» **Task requirements**:
a: Update the passage on cardiology test scores by writing out the part between "To obviate cardiologists'" and "longer practice experience.", inclusive, with "teaching centers" changed to "academic centers".
b: Please check each statement against the passage on cardiology test scores and answer yes or no, quoting the words that decide it: (i) the test was placed at 19 US teaching centers; (ii) medical students scored higher than internal medicine residents; (iii) faculty trained earlier scored lower than other faculty.
c: Continue the passage on cardiology test scores after its last sentence.

» **Given passage**:
To obviate cardiologists' reluctance to be tested, the CE test was installed at 19 US teaching centers for confidential testing. Test scores and demographic data (training level, subspecialty, and years in practice) were uploaded to a secure database.
The 520 tests revealed mean scores (out of 100 ± 95% confidence interval) in descending order: 10 cardiology volunteer faculty (86.3 ± 8.0), 57 full-time cardiologists (82.0 ± 3.3), 4 private-practice cardiologists (77.0 ± 6.8), and 19 noncardiology faculty (67.3 ± 8.8). Trainees' scores in descending order: 150 cardiology fellows (77.3 ± 2.1), 78 medical students (63.7 ± 3.5), 95 internal medicine residents (62.7 ± 3.2), and 107 family medicine residents (59.2 ± 3.2). Faculty scores were higher in those trained earlier with longer practice experience.

» **Dataset records**:
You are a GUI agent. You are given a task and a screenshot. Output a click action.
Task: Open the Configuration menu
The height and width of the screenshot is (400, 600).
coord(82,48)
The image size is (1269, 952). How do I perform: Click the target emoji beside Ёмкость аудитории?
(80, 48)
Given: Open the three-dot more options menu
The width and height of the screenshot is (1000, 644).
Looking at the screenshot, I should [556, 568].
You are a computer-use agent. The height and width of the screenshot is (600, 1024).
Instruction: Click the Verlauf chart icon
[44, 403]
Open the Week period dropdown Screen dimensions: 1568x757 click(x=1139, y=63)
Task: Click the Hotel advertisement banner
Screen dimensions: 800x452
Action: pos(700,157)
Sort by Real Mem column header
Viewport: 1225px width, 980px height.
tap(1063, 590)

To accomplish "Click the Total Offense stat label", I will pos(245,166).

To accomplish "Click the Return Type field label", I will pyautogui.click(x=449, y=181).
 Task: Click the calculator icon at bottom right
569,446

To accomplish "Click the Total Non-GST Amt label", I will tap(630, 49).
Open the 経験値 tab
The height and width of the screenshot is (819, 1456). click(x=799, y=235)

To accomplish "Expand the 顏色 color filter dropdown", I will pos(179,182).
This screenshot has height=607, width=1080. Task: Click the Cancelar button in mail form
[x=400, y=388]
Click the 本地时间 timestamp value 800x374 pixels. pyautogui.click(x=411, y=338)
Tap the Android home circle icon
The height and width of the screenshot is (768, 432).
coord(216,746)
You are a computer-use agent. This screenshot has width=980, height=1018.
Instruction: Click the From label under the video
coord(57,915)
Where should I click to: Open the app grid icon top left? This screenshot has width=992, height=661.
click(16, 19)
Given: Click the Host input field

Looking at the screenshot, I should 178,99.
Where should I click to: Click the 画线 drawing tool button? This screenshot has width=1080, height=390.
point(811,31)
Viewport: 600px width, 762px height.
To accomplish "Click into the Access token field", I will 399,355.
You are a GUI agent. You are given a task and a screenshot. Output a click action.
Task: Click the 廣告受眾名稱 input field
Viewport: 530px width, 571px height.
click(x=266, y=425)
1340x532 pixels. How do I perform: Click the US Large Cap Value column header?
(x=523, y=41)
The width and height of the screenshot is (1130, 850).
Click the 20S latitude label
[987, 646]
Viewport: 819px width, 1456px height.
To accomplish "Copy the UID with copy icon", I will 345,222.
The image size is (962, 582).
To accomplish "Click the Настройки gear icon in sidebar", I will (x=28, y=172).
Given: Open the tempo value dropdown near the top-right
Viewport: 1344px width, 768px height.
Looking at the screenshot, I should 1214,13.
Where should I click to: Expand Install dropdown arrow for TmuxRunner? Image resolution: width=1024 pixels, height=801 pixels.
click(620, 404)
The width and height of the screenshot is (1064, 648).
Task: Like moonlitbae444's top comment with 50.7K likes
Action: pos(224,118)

» **Results**:
a:
To obviate cardiologists' reluctance to be tested, the CE test was installed at 19 US academic centers for confidential testing. Test scores and demographic data (training level, subspecialty, and years in practice) were uploaded to a secure database.
The 520 tests revealed mean scores (out of 100 ± 95% confidence interval) in descending order: 10 cardiology volunteer faculty (86.3 ± 8.0), 57 full-time cardiologists (82.0 ± 3.3), 4 private-practice cardiologists (77.0 ± 6.8), and 19 noncardiology faculty (67.3 ± 8.8). Trainees' scores in descending order: 150 cardiology fellows (77.3 ± 2.1), 78 medical students (63.7 ± 3.5), 95 internal medicine residents (62.7 ± 3.2), and 107 family medicine residents (59.2 ± 3.2). Faculty scores were higher in those trained earlier with longer practice experience.

b:
(i) Yes: "the CE test was installed at 19 US teaching centers"
(ii) Yes: "78 medical students (63.7 ± 3.5), 95 internal medicine residents (62.7 ± 3.2)"
(iii) No: "Faculty scores were higher in those trained earlier with longer practice experience."

c:
This study was supported by grants 1R43HL062841-01A1, 2R44HL062841-02, and 2R44HL062841-03 from the National Heart, Lung, and Blood Institute, Bethesda, MD. The funding source was not involved in the design and conduct of the study; collection, management, analysis, and interpretation of the data; and preparation, review, or approval of the manuscript. The authors have no other funding, financial relationships, or conflicts of interest to disclose.
Cardiac physical examination is a declining art,1–5 even though it is a sensitive, specific, and cost-effective tool for screening for cardiac disorders.6–8 At Harbor-UCLA, where we have archived cardiac examination (CE) findings for >10 years with video,9 we found that 25 of 254 patients recorded had new physical findings on bedside recording that materially changed the diagnosis and treatment plan (unpublished data). For example, diminished femoral arterial pulses were noted in a young patient with aortic regurgitation, indicating the presence of previously unsuspected aortic coarctation.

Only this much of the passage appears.